Die Eisenbahn nimmt symbolische Bedeutung als Schicksalsmaschine an. Der Frieden und die Ruhe der Natur wird zerrissen als «ein rasendes Tosen und Toben erfüllte den Raum, die Geleise bogen sich, die Erde zitterte – ein starker Luftdruck – eine Wolke von Staub, Dampf und Qualm, und das schwarze, schnaubende Ungetüm war vorüber» (PDF S.30). Der Zug steht für eine gesichtslose Macht, die weder Rücksicht auf Individuen noch Natur nimmt. Genau diese anonyme Kraft des Industrialismus wird später Tobias – Thiels erstem Kind – das Leben kosten.
So bedrängen also Technik- und Umweltkräfte Thiels Leben – die Haupthandlung des Buches dreht sich jedoch um Thiels Privatleben. Nach Minnas Tod trägt er ein stummes Gelübde in sich, Tobias «mit Leib und Seele zu behüten» (dieses Versprechen wird in meiner PDF-Fassung tatsächlich nicht erwähnt, was einige Verwirrung stiftet). Dieses Versprechen ist kein heroischer Eid, sondern eine stille Selbstverpflichtung, wie sie einem gläubigen, arbeitsamen Kleinbürger entspricht. Als Lene – Thiels zweite Frau – in die Familie tritt, stellt sie dieses heilige Band auf die Probe: Sie ordnet den Haushalt nach ihrem Willen, straft Tobias für kleinste Verfehlungen und reibt sich am schweigsamen Frommsein des Mannes. Thiel sieht die Striemen, hört das Weinen – und schweigt aus Pflicht- und Schamgefühl. Was er nicht laut sagen kann, arbeitet in seinem Innern wie eine stets schwelende Glut.
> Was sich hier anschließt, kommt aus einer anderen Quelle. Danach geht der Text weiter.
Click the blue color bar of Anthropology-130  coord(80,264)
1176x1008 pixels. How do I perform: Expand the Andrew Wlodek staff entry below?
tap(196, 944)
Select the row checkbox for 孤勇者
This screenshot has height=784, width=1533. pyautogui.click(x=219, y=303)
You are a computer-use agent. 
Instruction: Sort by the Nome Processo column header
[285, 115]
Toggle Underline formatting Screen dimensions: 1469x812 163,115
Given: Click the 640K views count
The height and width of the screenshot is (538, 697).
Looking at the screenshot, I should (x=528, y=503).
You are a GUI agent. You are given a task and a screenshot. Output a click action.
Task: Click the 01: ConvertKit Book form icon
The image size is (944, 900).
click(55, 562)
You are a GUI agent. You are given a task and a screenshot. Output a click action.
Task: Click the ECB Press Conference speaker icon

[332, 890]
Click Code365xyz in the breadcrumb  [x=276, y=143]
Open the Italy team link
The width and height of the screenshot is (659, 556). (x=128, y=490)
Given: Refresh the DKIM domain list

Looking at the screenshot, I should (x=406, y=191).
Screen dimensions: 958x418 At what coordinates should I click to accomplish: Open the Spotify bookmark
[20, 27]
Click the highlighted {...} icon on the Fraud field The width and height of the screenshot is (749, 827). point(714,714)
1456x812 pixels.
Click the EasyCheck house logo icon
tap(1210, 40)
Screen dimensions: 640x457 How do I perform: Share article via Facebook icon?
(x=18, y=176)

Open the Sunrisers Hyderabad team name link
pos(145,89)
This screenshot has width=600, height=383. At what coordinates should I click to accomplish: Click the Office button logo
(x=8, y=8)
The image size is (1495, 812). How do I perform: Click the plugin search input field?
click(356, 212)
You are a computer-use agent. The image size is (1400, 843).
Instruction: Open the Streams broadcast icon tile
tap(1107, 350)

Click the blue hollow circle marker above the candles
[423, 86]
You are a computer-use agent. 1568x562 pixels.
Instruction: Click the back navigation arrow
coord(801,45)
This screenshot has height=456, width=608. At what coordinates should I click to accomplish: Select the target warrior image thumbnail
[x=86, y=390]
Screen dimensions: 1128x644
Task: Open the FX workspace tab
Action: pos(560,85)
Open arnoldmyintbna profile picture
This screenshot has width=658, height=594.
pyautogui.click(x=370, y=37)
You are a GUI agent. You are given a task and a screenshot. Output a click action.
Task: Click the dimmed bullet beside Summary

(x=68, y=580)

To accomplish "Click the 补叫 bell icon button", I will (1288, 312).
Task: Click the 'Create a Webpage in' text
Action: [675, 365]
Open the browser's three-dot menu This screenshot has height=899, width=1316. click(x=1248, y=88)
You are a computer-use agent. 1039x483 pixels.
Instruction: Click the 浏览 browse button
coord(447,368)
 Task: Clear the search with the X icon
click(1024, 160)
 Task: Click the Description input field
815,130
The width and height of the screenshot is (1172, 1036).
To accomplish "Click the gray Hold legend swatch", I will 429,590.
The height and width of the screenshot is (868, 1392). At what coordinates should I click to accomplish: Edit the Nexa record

Im Dienst – wenn es Stundenlang an jeglicher Ablenkung fehlt – wird diese Glut nur weiter zum Wildfeuer angeschürt. Jedes Vorbeidonnern eines Schnellzugs lässt die Erde beben und die Telegraphendrähte singen. Während er Signale setzt, murmelt Thiel die Psalmen, zählt Schwellen, wiederholt Formeln – Zwangshandlungen, die Ordnung simulieren. Äusserlich ist Thiel gelassen und gewissenhaft wie immer – seine Seele droht jedoch längst zu reissen. Nachts drängen sich ihm Visionen von Minna auf: mal erscheint sie friedvoll, mal blutüberströmt; stets aber hält sie Tobias schützend im Arm. Dagegen steht das reale Bild Lenes, deren harte Stimme ihn selbst im Traum verfolgt. Die beiden Frauen verkörpern Thiels unvereinbare Pflichten – Treue zum Versprechen versus Gehorsamkeit gegenüber der neuen Ordnung.
Die Spannung entlädt sich, als Lene die beiden Jungen zum Acker an der Bahnlinie mitnimmt. Thiel warnt sie, ein Auge auf die Gleise zu halten, seine Warnung trifft aber auf taube Ohren. Sekunden später zerreissen Notpfiffe und Bremsquietschen die Luft; der Zug hält erst, als alles zu spät ist. Thiel stürzt auf die Gleise, findet aber nur noch Tobias’ blutbefleckte Mütze. In diesem Moment zerfällt die mühsam errichtete Fassade: er fällt in Ohnmacht, erwacht in leerem Starren, betet, lacht, schweigt – alles zugleich.
Thiel ist gebrochen. Am nächsten Morgen werden Lene und das jüngste Kind der Familie – noch ein Säugling – ermordet im Schlafzimmer aufgefunden. Thiel ist verschwunden. Wenige Stunden später sitzt er apathisch am Gleisbett, Körper und Geist ausgelöscht.
Damit vollendet sich die «Tragödie des kleinen Mannes»: Ein gewöhnlicher Arbeiter, eingezwängt in soziale und technische Zwänge, wird erst Opfer, dann Täter – ein tragisches Beispiel dafür, welche zerstörerische Macht ein stummer Konflikt entwickeln kann, wenn ihm kein Ventil gegeben wird.